It started with a knock on the synagogue door. The rabbi answered, saw the man looked cold, and offered him a cup of warm tea. That is how the terrorist entered the synagogue in Texas, last Shabbat. Our Jewish values opened the door of that shul, as a man, filled with hate, passed the Mezuzah on his way in.
We are grateful of the outcome, as we hear that no one was killed –but someone indeed was killed –the man with the gun never left the shul. We are commanded not to rejoice at the death of an enemy because it means we failed to fight the hatred, we ended up fighting the person. We’re grateful that no innocent lives were lost, but we know that what fueled this man continues to exist.
In this Shabbat’s Torah portion, Yitro, we read the Ten Commandments. Within these commandments lie the core values of Judaism, not just the laws. We hear that searching for God is an ongoing journey –we are searching for something singular and unique. We are told that relationships of family, and community, are the cornerstones of all societies. We learn that understanding the parameters of ‘what we do’, and ‘what we don’t do’, define things for us. But the Torah also tells us that the commandments fit within our Judaism, they are not the totality of it. We are also the children of our ancestors, the ones who taught us to invite in anyone who is in need.
The terrorist was invited to enter because he knocked on the door, and he looked cold. He stayed for part of the service. Rabbi Charlie Cytron-Walker told him he is free to remain, or if he was only seeking a moment of warmth, he is free to leave, no one will be offended. That’s when he revealed his gun.

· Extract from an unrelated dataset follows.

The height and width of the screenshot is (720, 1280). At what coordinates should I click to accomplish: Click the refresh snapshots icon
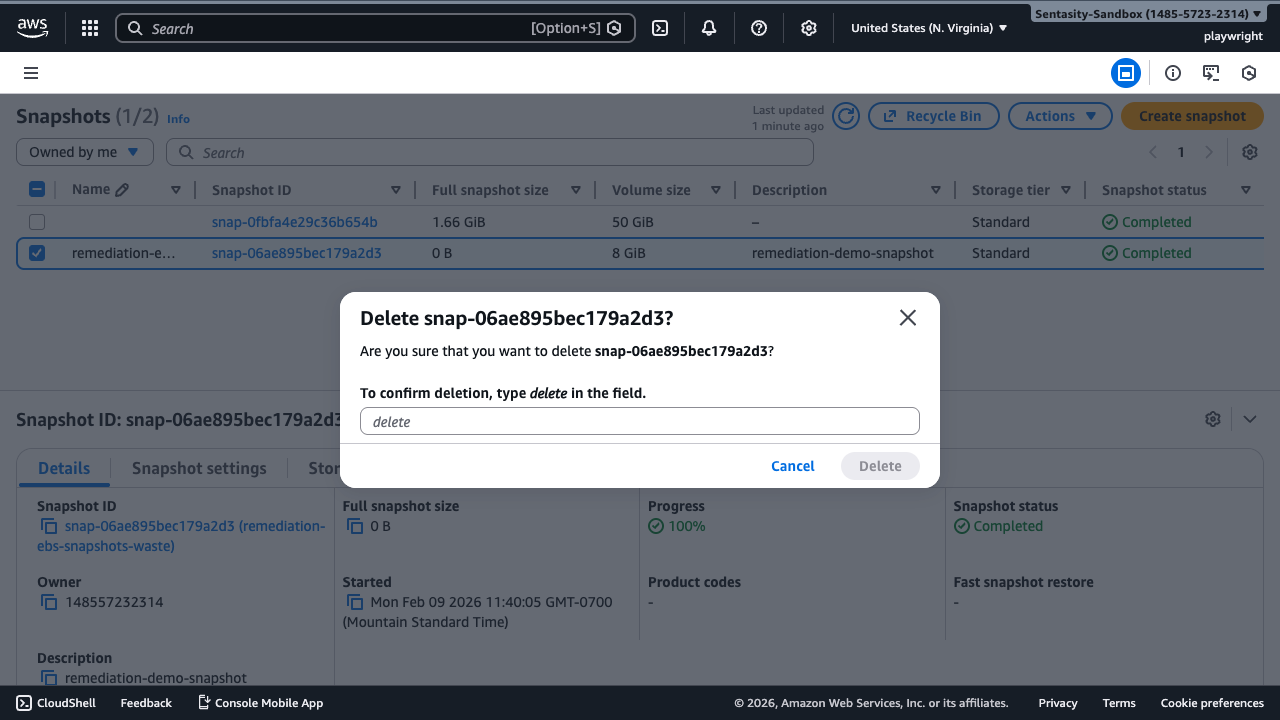(x=845, y=115)
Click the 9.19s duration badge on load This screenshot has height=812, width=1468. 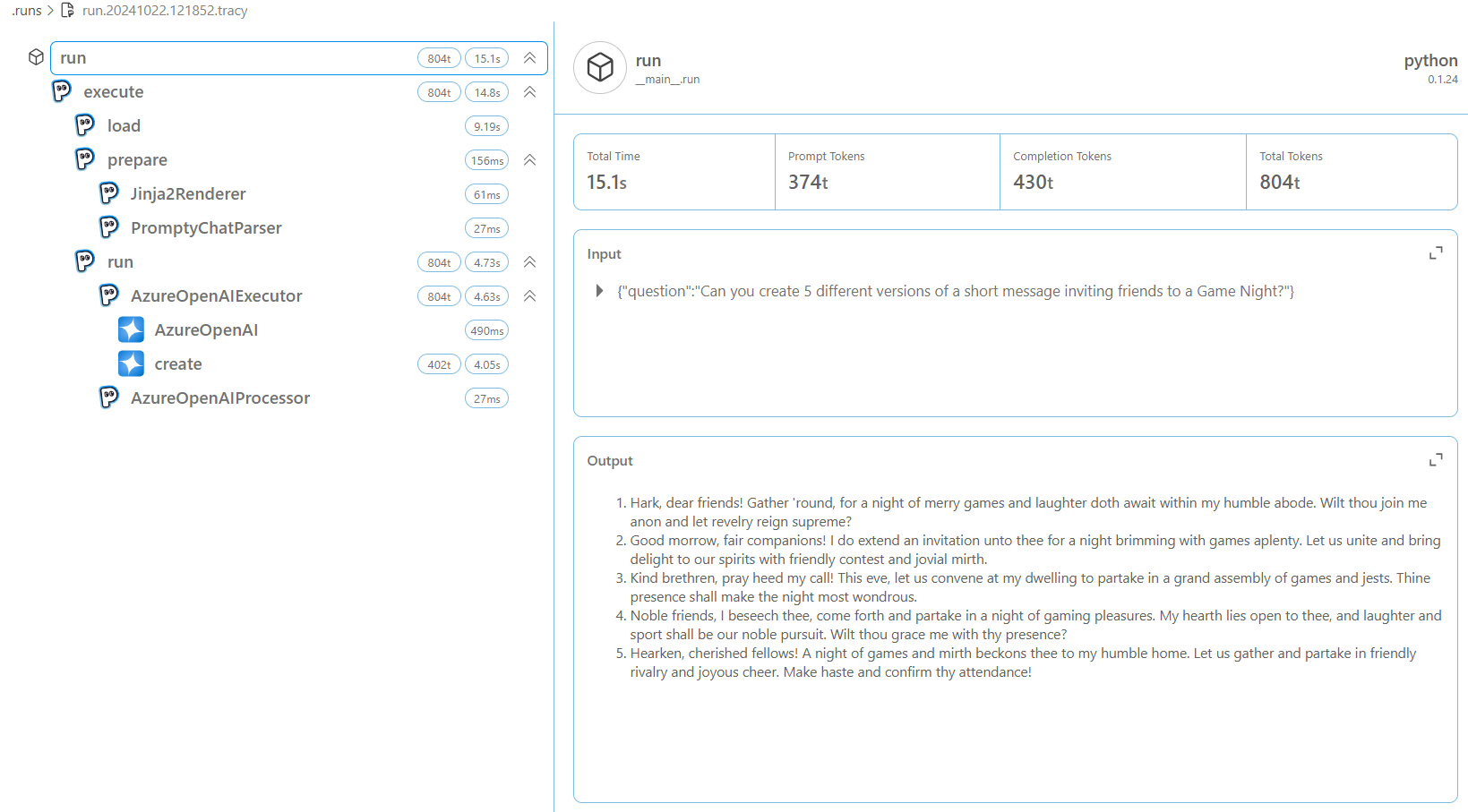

We are commanded to offer shelter, food, and protection, to anyone in need. Fear and hatred will not redefine who we are. Sadly, we know to lock our synagogue doors, but when Rabbi Charlie was asked if he would again offer warm tea to a cold stranger at his door, he confidently said ‘yes’.
I am grateful that no innocent lives were lost; I am sad that the hatred at the core could not be addressed; I am proud that as children of Abraham and Sarah, we know to always hear a request for help. May we one day live in a world where the doors of all our shuls can be confidently left unlocked.
I’d like to wish everyone a sweet and peaceful Shabbat –our Jewish time to regroup, rest, and reinvigorate.